I was originally diagnosed with ME in the late 90s. My consultant told me that he would use the combination ME & CFS - I'd have to dig through paperwork to see if it was ME/CFS or CFS/ME.

He told me this was because some in the medical profession didn't acknowledge ME and only used CFS. That if he didn't use the terms they used it might give them the excuse to try to diagnose something else instead (perhaps a mental health issue that he didn't believe I had) or to simply ignore his input, because they didn't believe that ME existed.

 

[alex3619]

I appreciate that itemising PEM is difficult, but they've made an awful attempt with that list

That list looks like exercise intolerance, not PEM.

 

[alex3619]

I'm pleased to see this:Research criteria and clinical criteria do not need to be the same.

That is a direct implication of the IOM report, and from memory was emphasised in that report or the associated discussions.

 

[alex3619]

This may be true if the criteria are used literally, but the lack of exclusions was designed with clinical practice in mind so that people wouldn't end up not being diagnosed because they had another condition; with research cohorts, I expect most, if not nearly all research groups would add on exclusions.

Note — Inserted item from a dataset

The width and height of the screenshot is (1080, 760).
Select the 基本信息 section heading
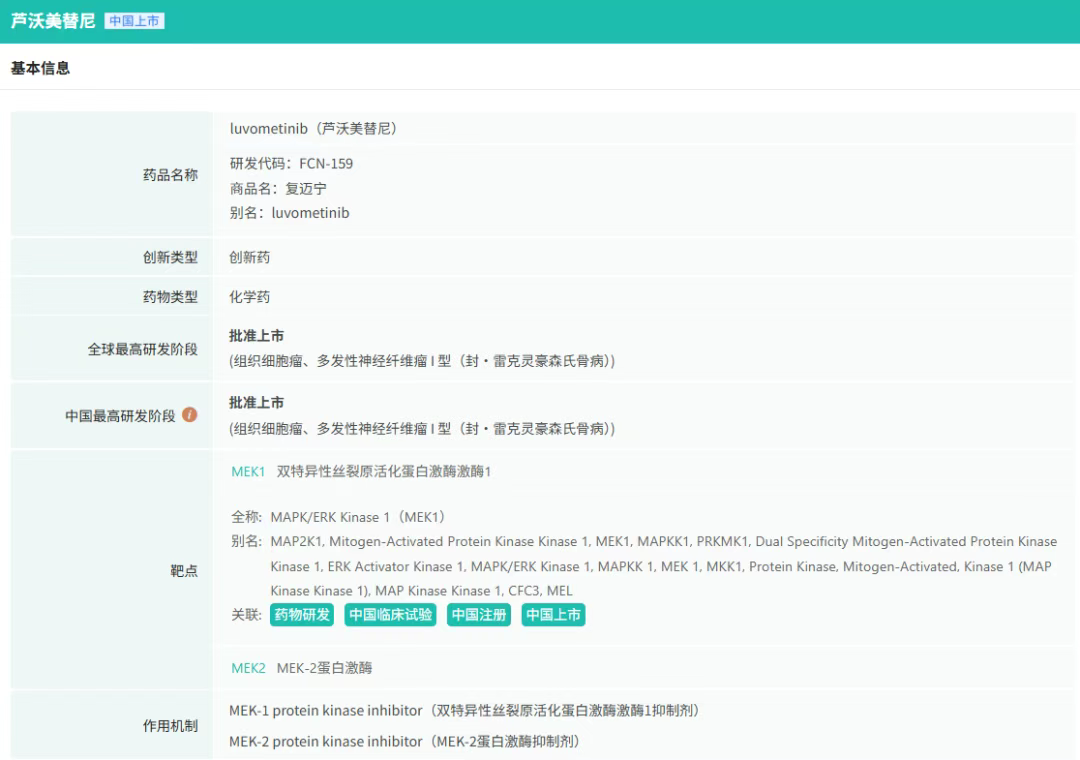40,68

This is a point I have been making for five years. SEID+exclusions might be workable as a research criteria, but as has been discussed since 2015, how PEM is operationalised is critical.

 

[alex3619]

Leonard Jason himself found that the Fukuda et al criteria if just assessed on paper without exclusions could lead to some people with Multiple Sclerosis and most people with Lupus to be diagnosed with CFS

Yet the research indicates that some of those with MS do not have PEM. We need to be able to identify PEM objectively, and currently only repeat CPET seems to do that, and its not ideal as a general test.